Complex event processing (CEP) is an efficient and scalable paradigm for processing event streams. CEP systems are used in many applications to detect interesting patterns from input event streams which might originate from sensors, social media, stock applications, transportation applications, etc. In most CEP applications, events must be detected in near real-time (within a given latency bound) or these events are rendered useless. Moreover, the input event streams in CEP usually have a high volume of data which might exceed the processing capacity of the system, especially in the presence of limited resources (due to monetary budget, hosting on fog and edge nodes, etc.). In such situations, load shedding might be a way to reduce the system load in order to maintain the given latency bound. However, shedding load, of course, implies degradation of the result quality of the application. As a result, the overall goal of this project is to develop load shedding techniques that ensure a given latency bound for a CEP application, while maximizing the perceived quality of result.

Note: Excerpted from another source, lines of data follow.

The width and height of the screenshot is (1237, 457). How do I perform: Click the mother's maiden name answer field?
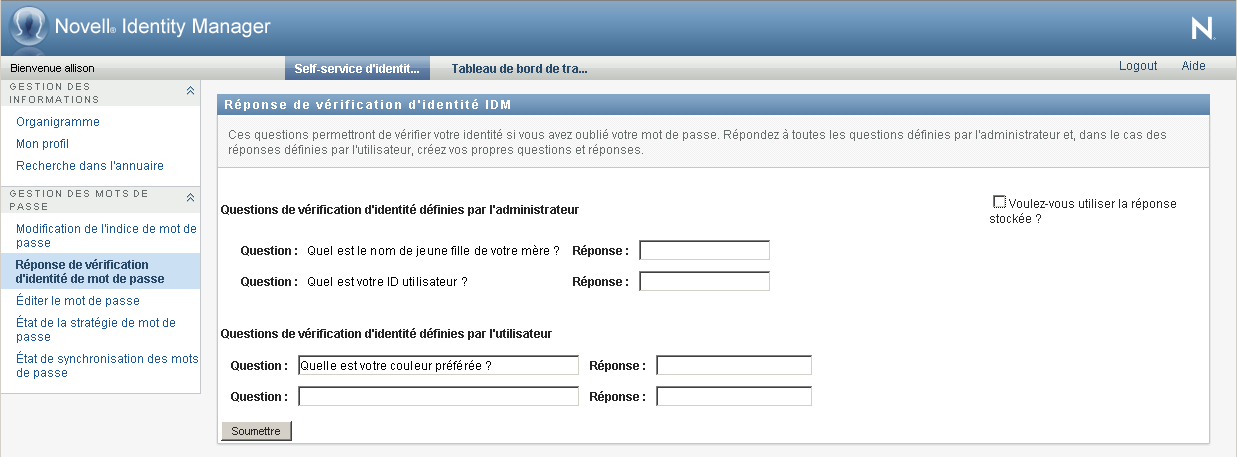(x=704, y=250)
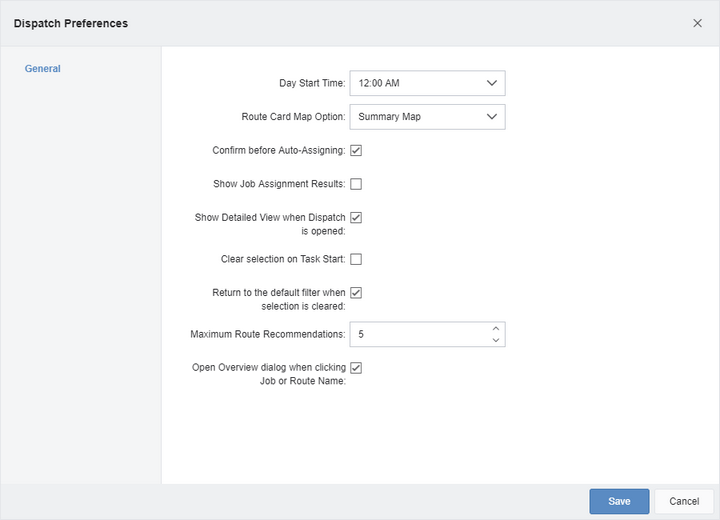Save the dispatch preferences
The width and height of the screenshot is (720, 520).
coord(619,501)
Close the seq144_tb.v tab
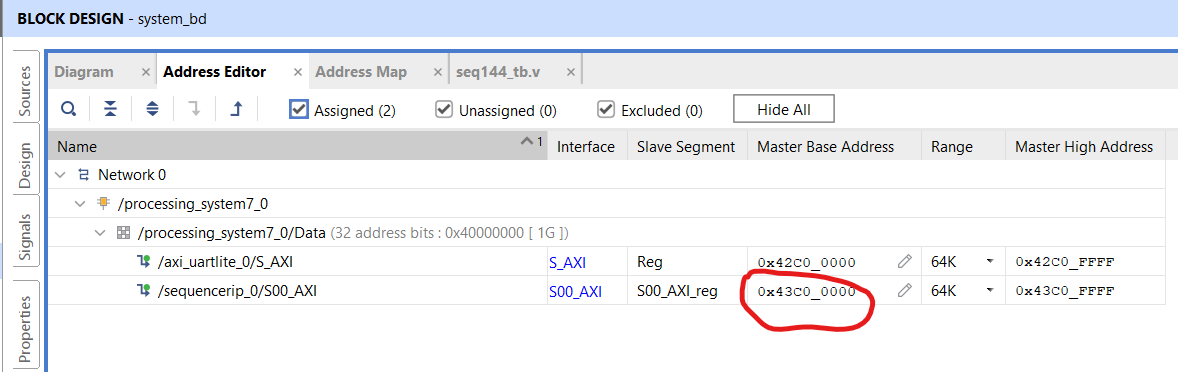 (x=571, y=73)
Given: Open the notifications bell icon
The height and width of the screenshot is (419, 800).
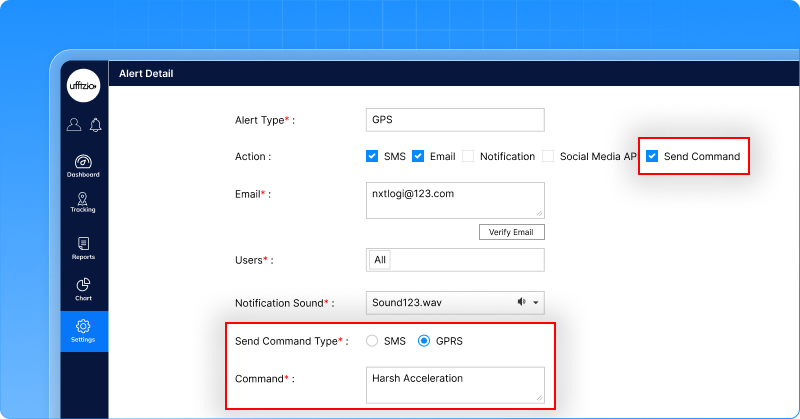Looking at the screenshot, I should pos(95,125).
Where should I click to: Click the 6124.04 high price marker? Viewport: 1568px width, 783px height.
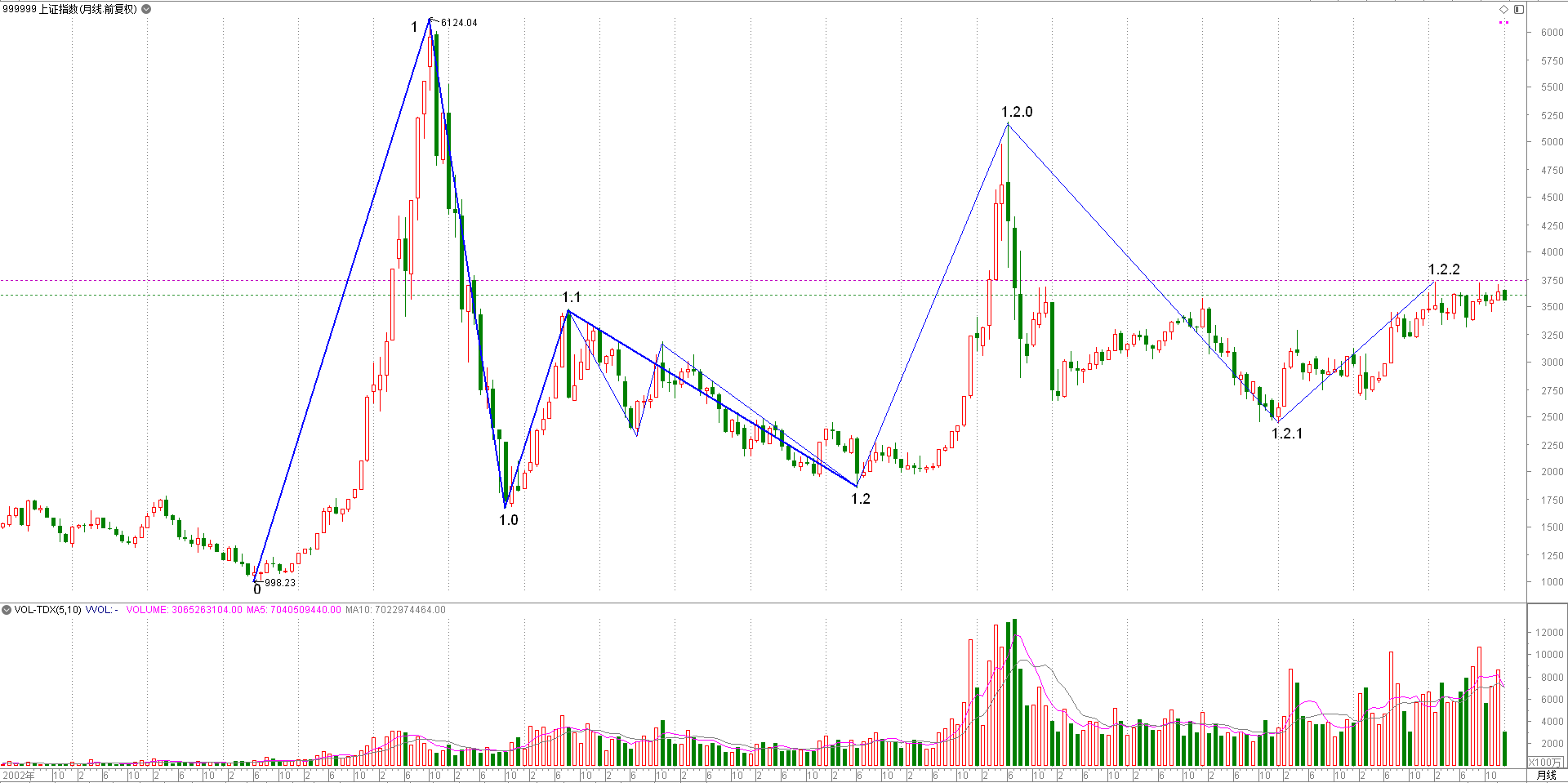point(459,23)
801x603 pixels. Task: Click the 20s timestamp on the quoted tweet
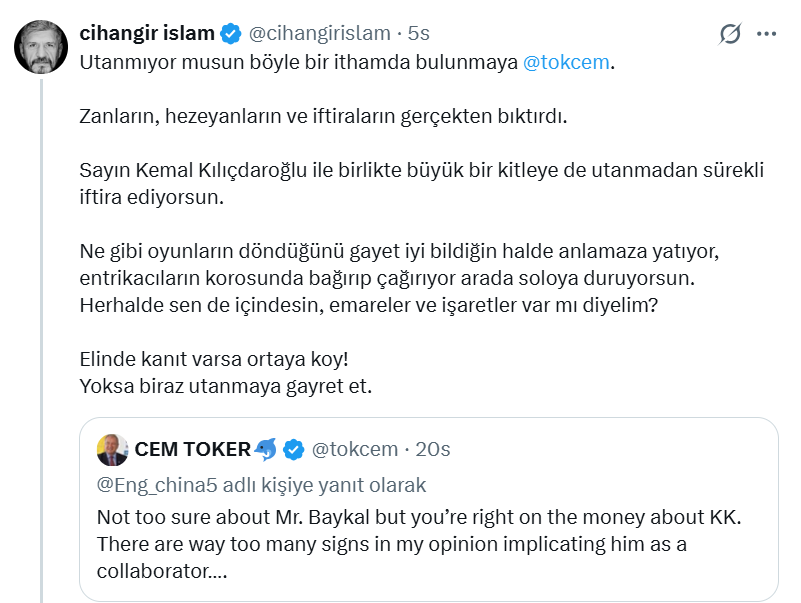click(432, 450)
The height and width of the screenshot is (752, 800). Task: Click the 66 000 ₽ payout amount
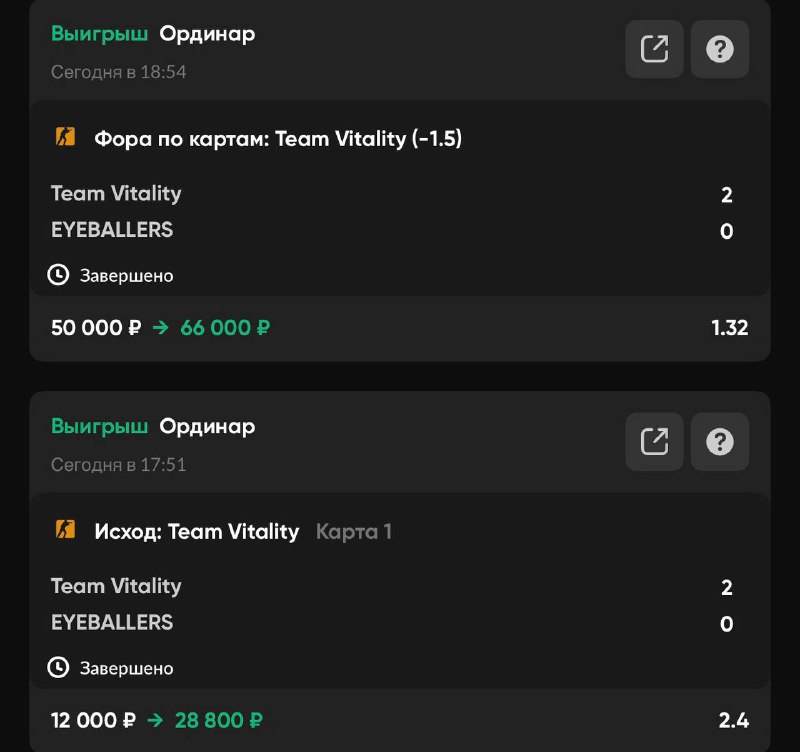225,327
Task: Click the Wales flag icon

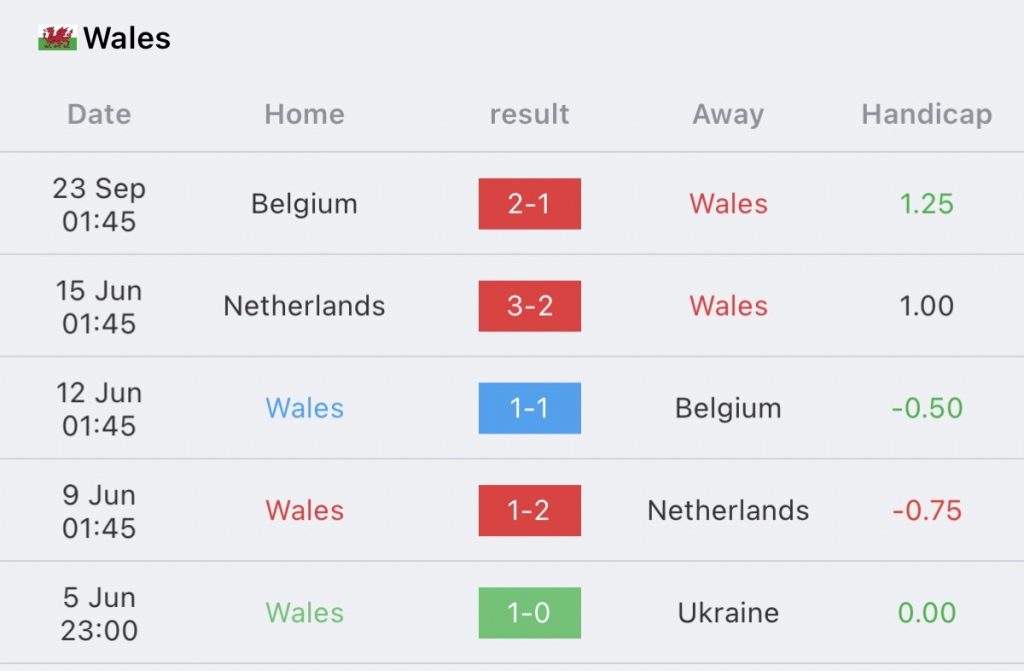Action: coord(57,38)
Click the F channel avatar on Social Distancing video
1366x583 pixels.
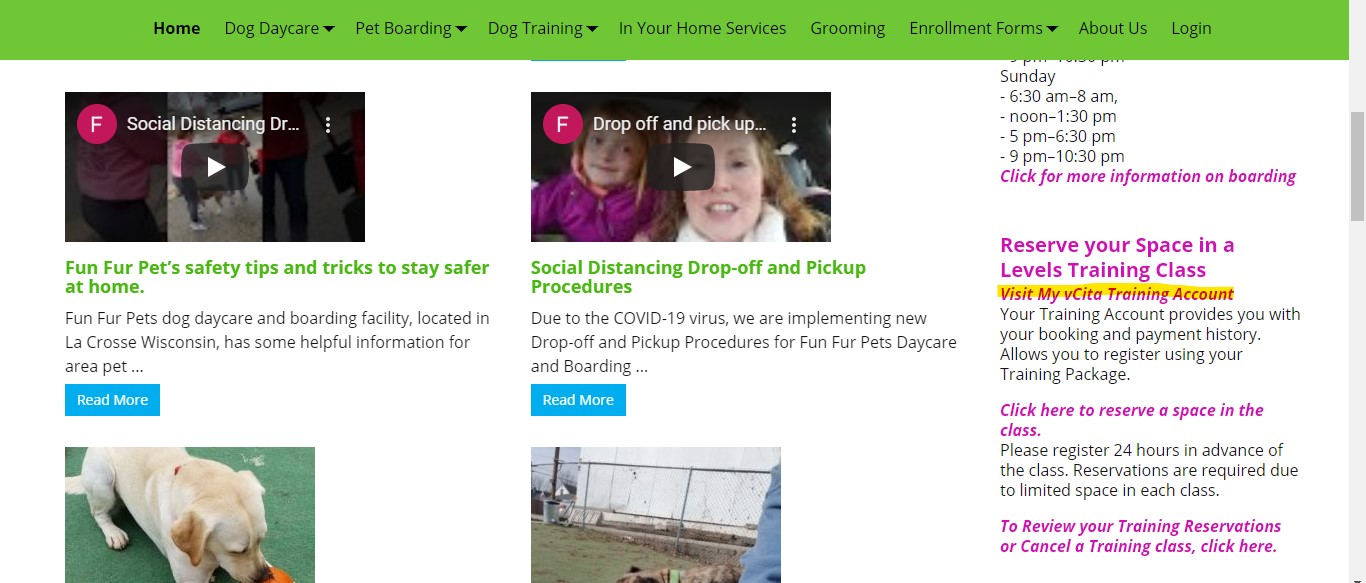(96, 125)
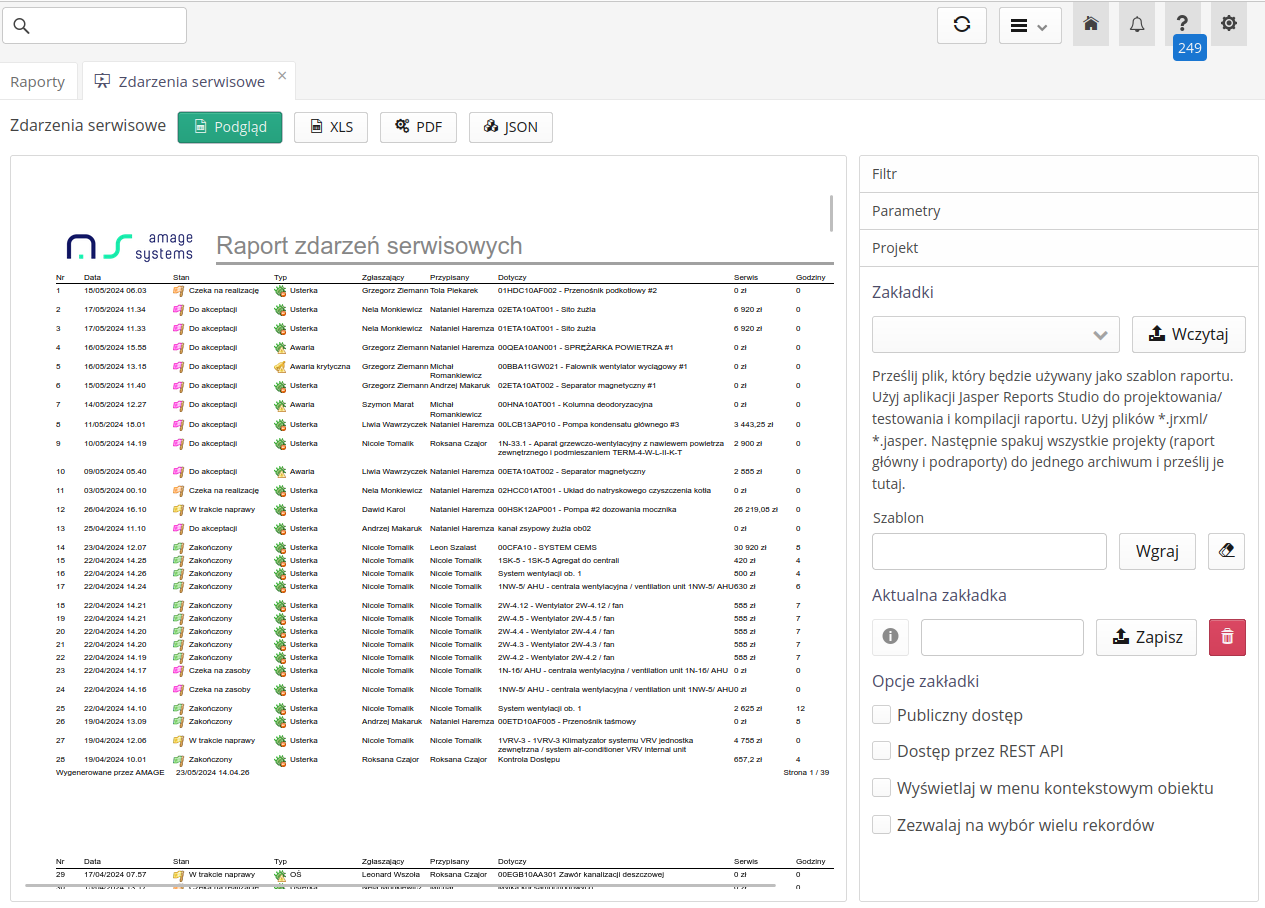Switch to the Raporty tab
Viewport: 1265px width, 908px height.
[38, 82]
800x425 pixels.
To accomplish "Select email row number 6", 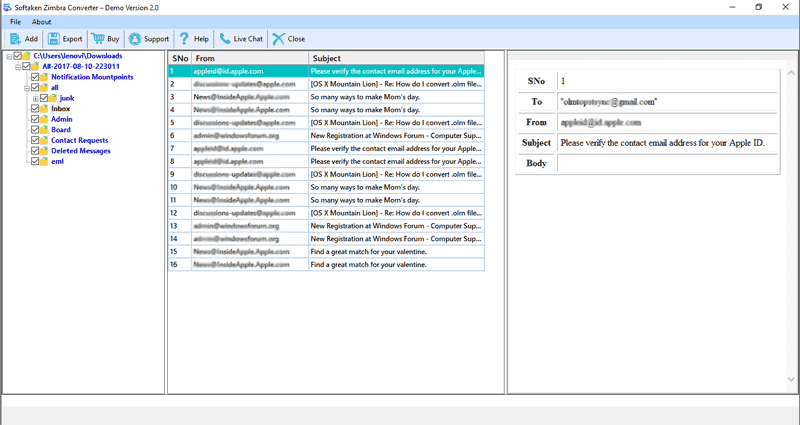I will click(x=325, y=135).
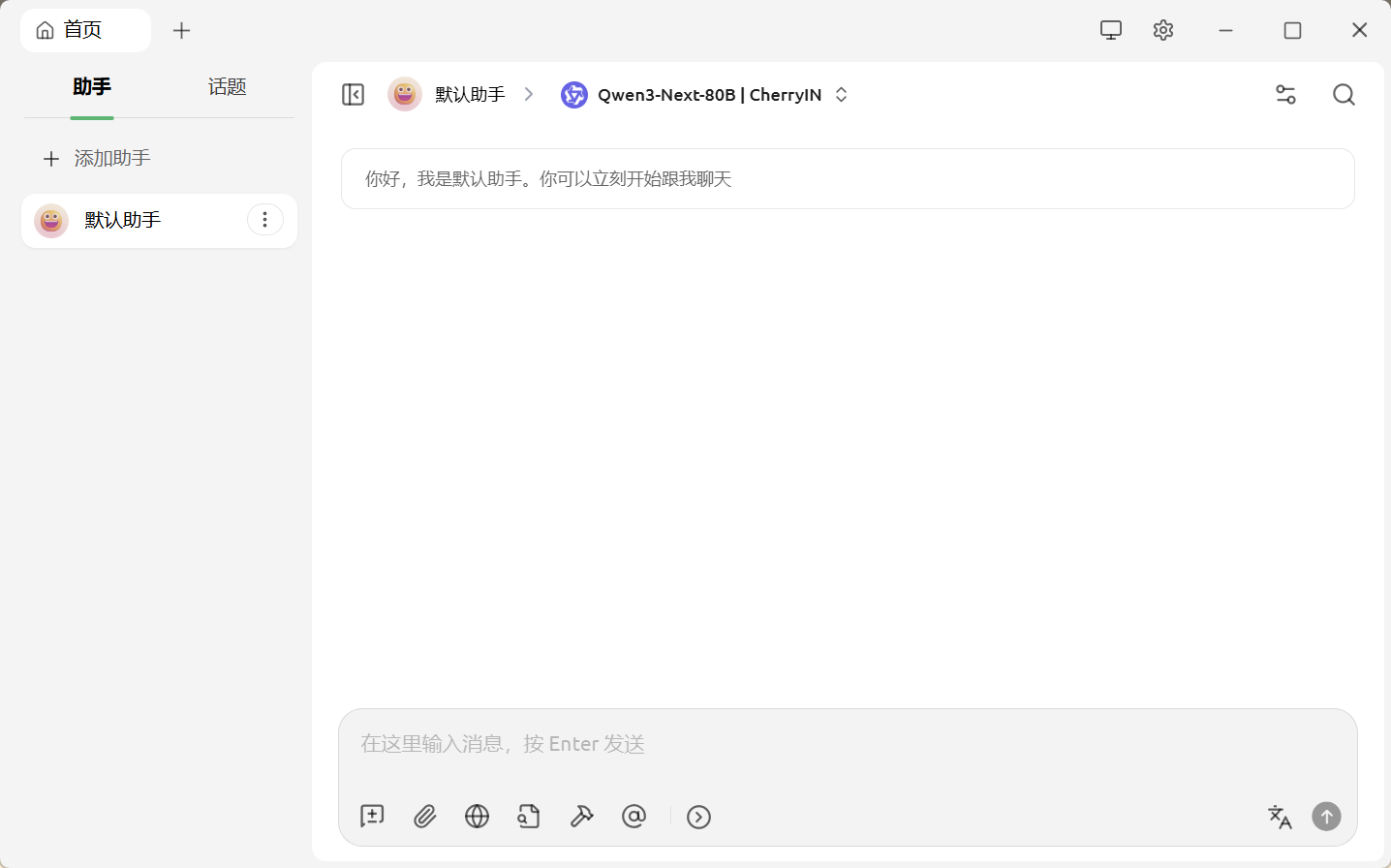The height and width of the screenshot is (868, 1391).
Task: Click the paperclip attachment icon
Action: pyautogui.click(x=424, y=817)
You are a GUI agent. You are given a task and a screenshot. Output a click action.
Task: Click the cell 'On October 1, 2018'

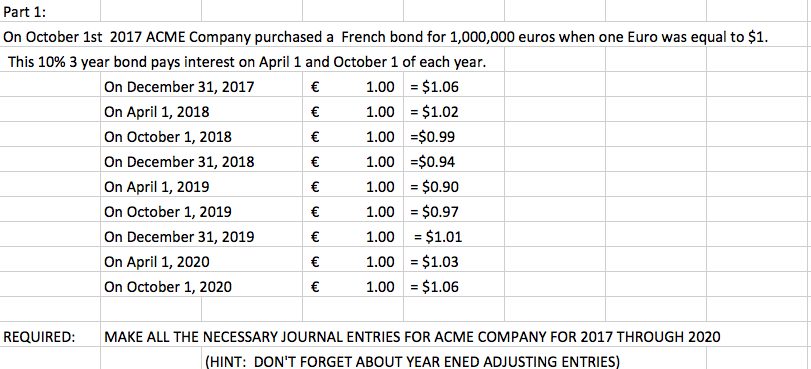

In the first part of the project, we intend to propose several load shedding approaches that drop either input events or a portion of the internal state of a single CEP operator application. Dropping reduces the overload on the operator and increases its service rate (throughput) which helps the operator to maintain the given latency bound. The load shedding approaches that we intend to explore in this project follow either the black-box or white-box paradigm with the goal to meet a user-defined latency bound of the single operator application with minimal degradation of quality of result.
In the second part of the project, we explore how to control load shedding in a graph of connected operators. We have these multi-operator graphs particularly in big applications that aggregate multiple streams stepwise towards a sink and in geo-distributed infrastructures, such as clusters of fog or edge nodes. The goal is again to keep an end-to-end latency bound from sources to sink at maximal quality. In this part, this end-to-end latency bound covers processing at multiple operators along a path in the operator graph. The foremost questions we answer in this part are, therefore, at which position in the graph what kind and intensity of load shedding is most effective, i.e., reduces latency with the smallest quality loss. We investigate different query types and include concept drifts in the input streams. We look for a solution that assigns the optimal shedding strategy and intensity to each stream and simultaneously considers stream interdependencies.